## WHAT YOU SHOULD DO:
Going line by line through the entries, count those containing "Given" and state only the result.

## SUPPLIED ENTRIES:

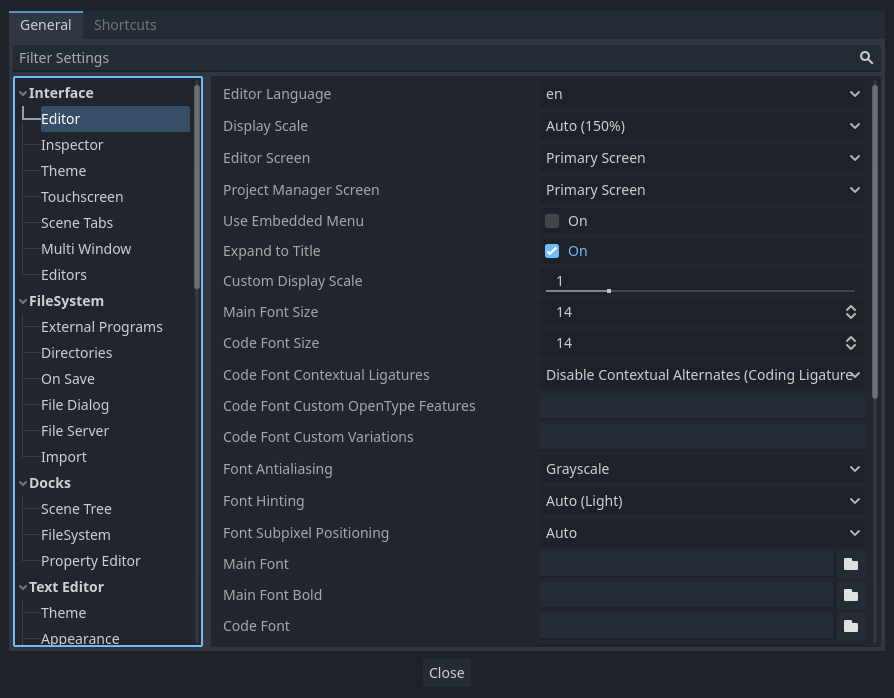Image resolution: width=894 pixels, height=698 pixels.
Task: Enable the Use Embedded Menu checkbox
Action: [551, 220]
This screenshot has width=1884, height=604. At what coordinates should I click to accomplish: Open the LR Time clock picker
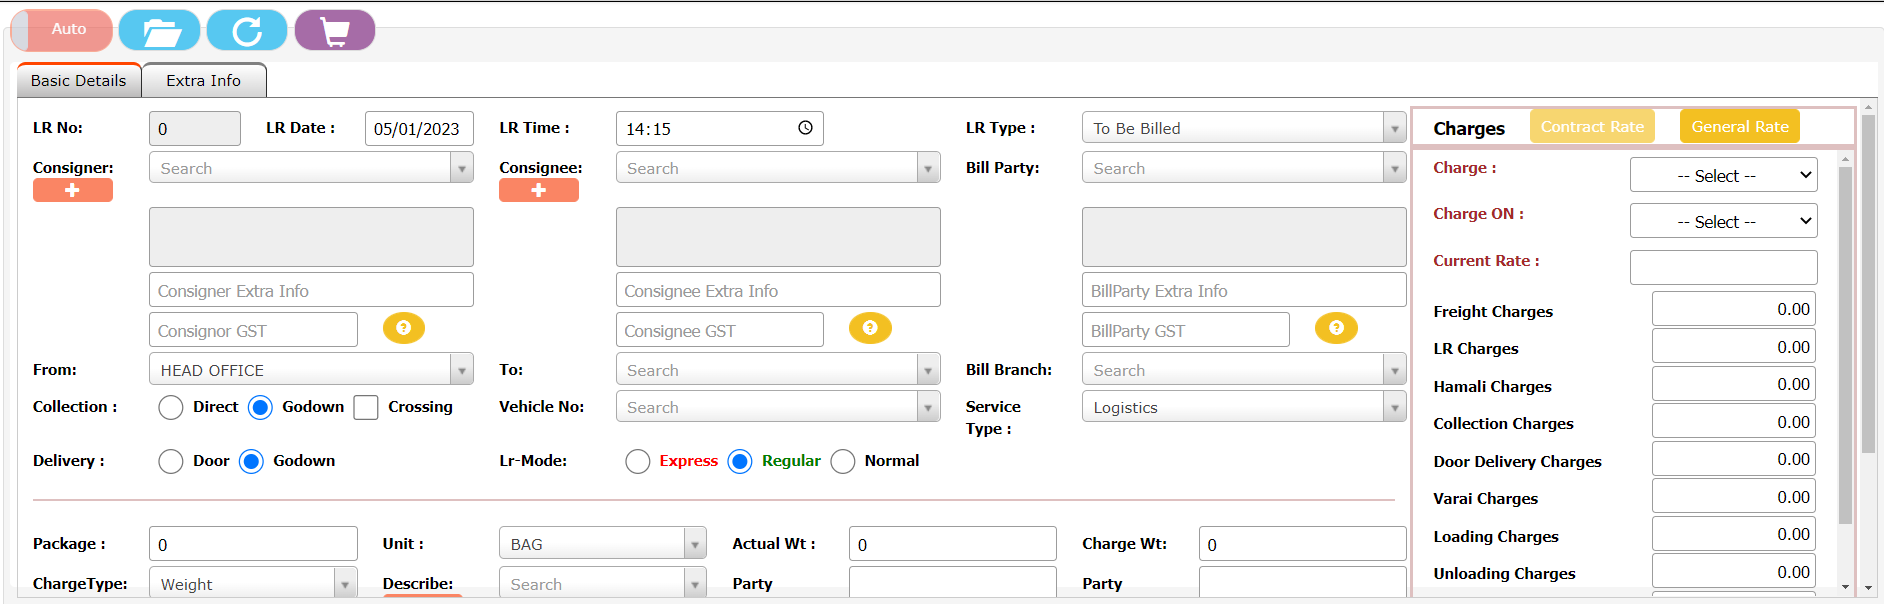805,128
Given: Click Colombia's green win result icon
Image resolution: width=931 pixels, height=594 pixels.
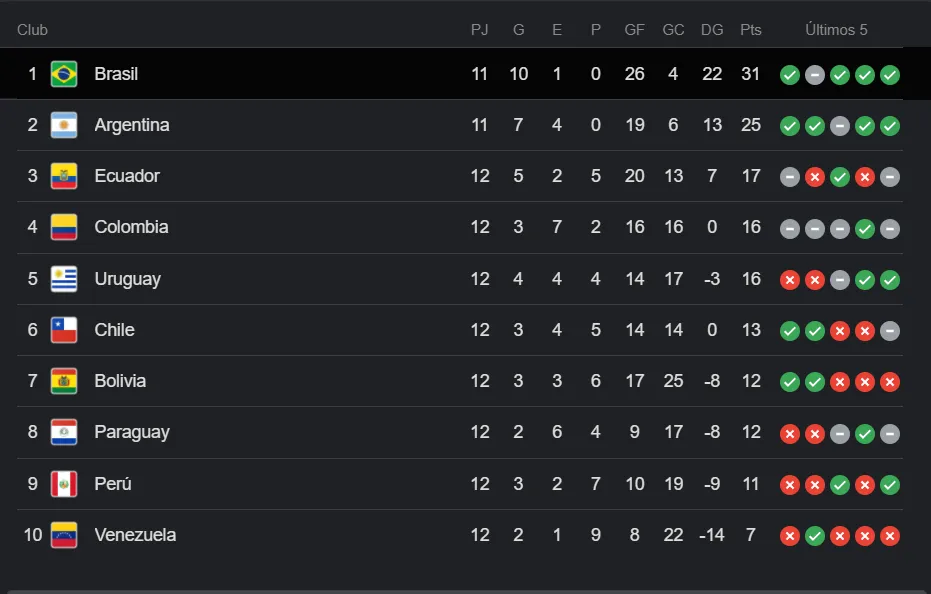Looking at the screenshot, I should [x=864, y=229].
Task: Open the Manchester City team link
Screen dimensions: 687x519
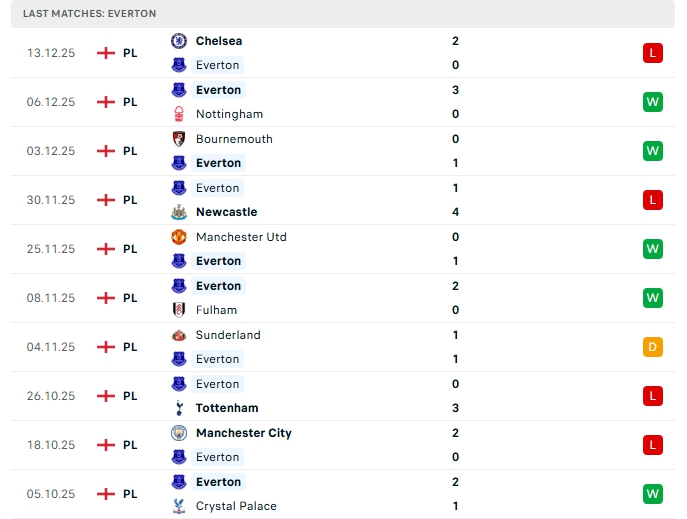Action: coord(243,433)
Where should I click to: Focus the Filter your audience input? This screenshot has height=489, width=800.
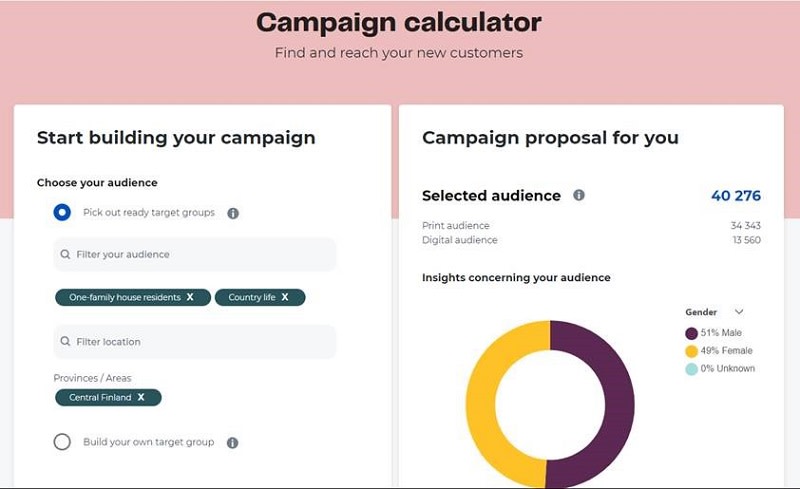point(195,254)
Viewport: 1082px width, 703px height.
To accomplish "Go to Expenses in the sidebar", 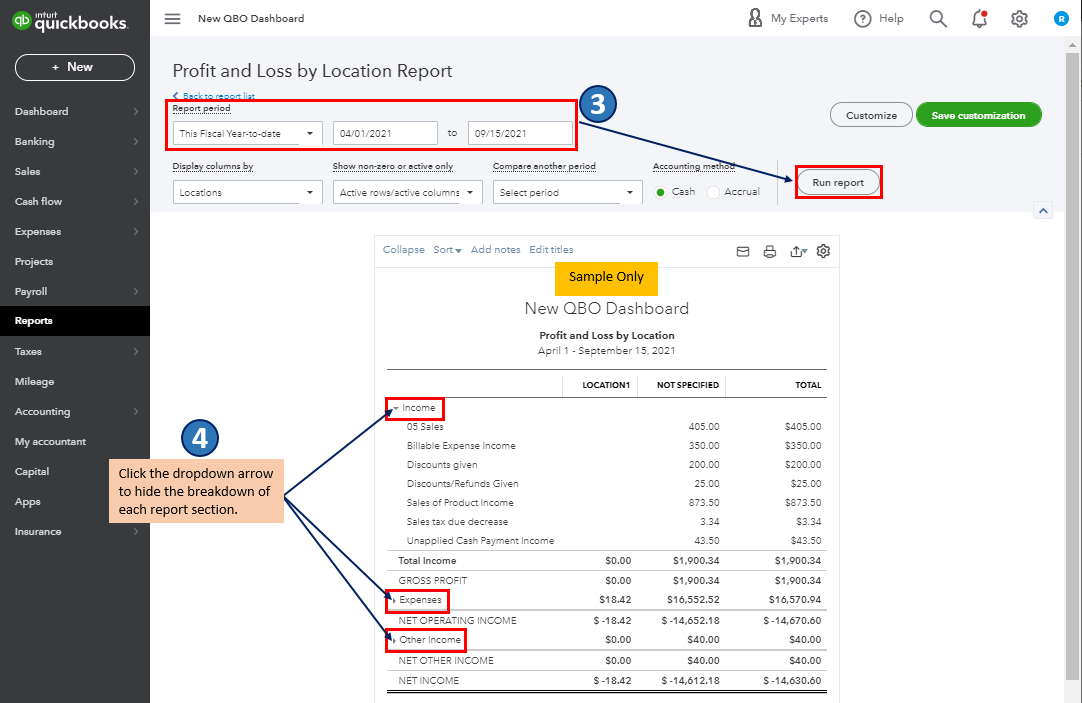I will coord(38,231).
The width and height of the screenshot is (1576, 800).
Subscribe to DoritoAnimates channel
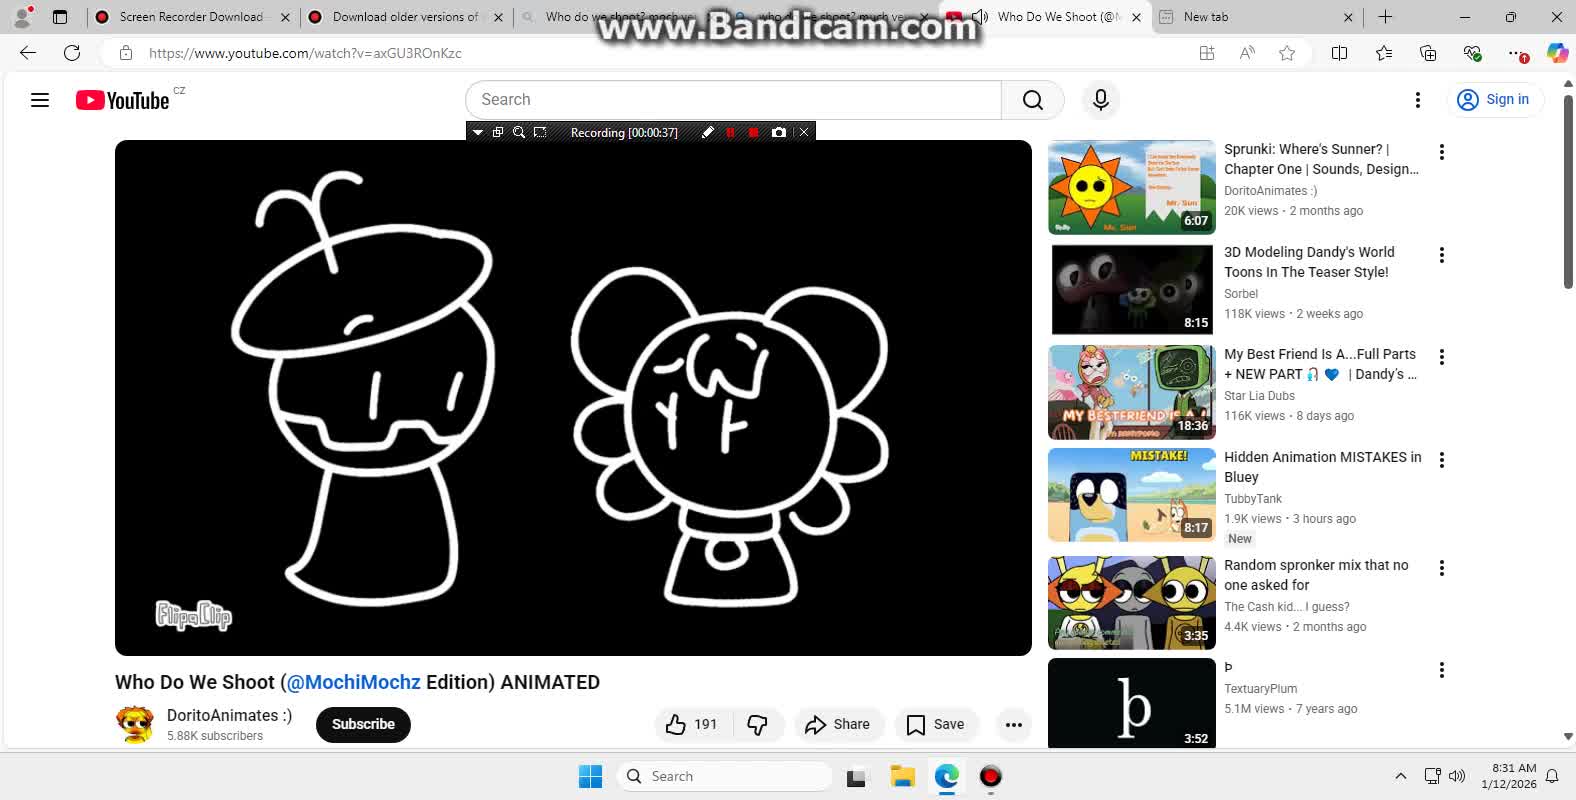click(363, 724)
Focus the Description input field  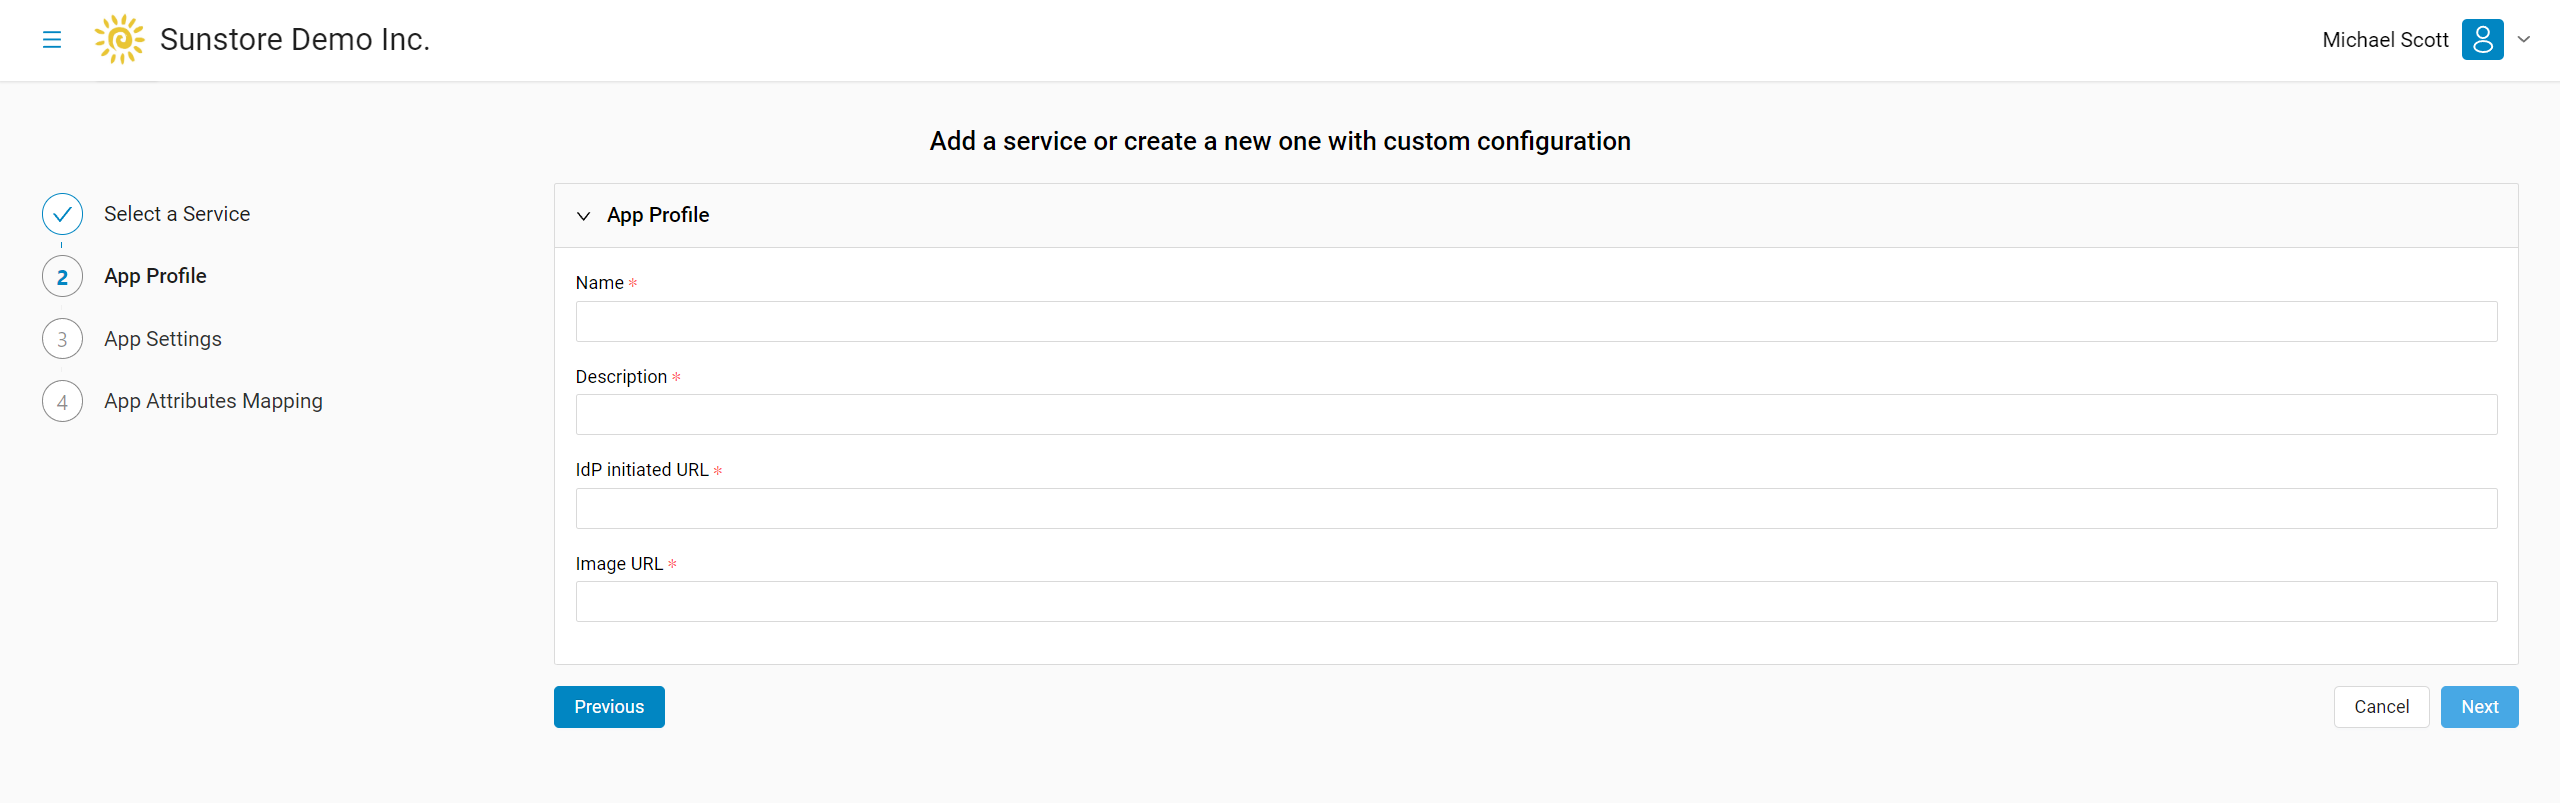tap(1536, 415)
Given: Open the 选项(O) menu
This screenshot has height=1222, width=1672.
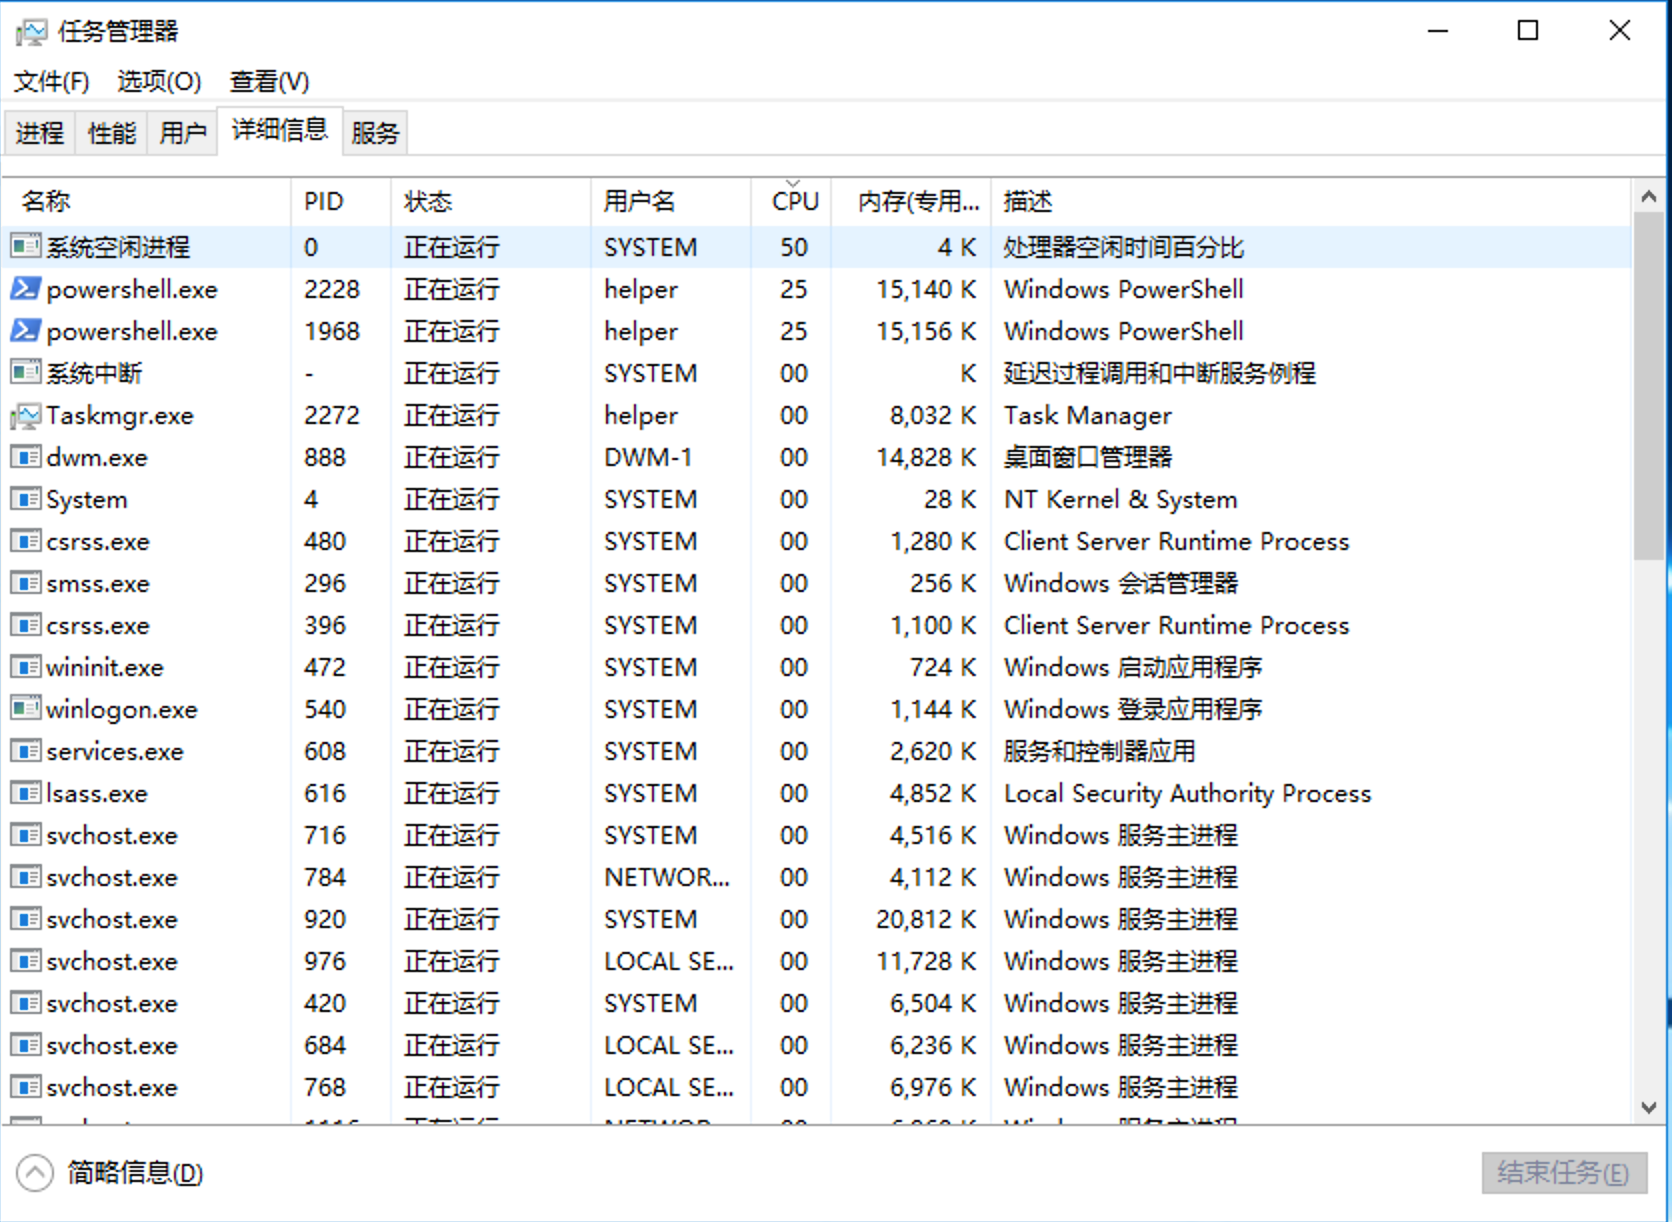Looking at the screenshot, I should pos(159,82).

## WRITTEN ANSWER:
2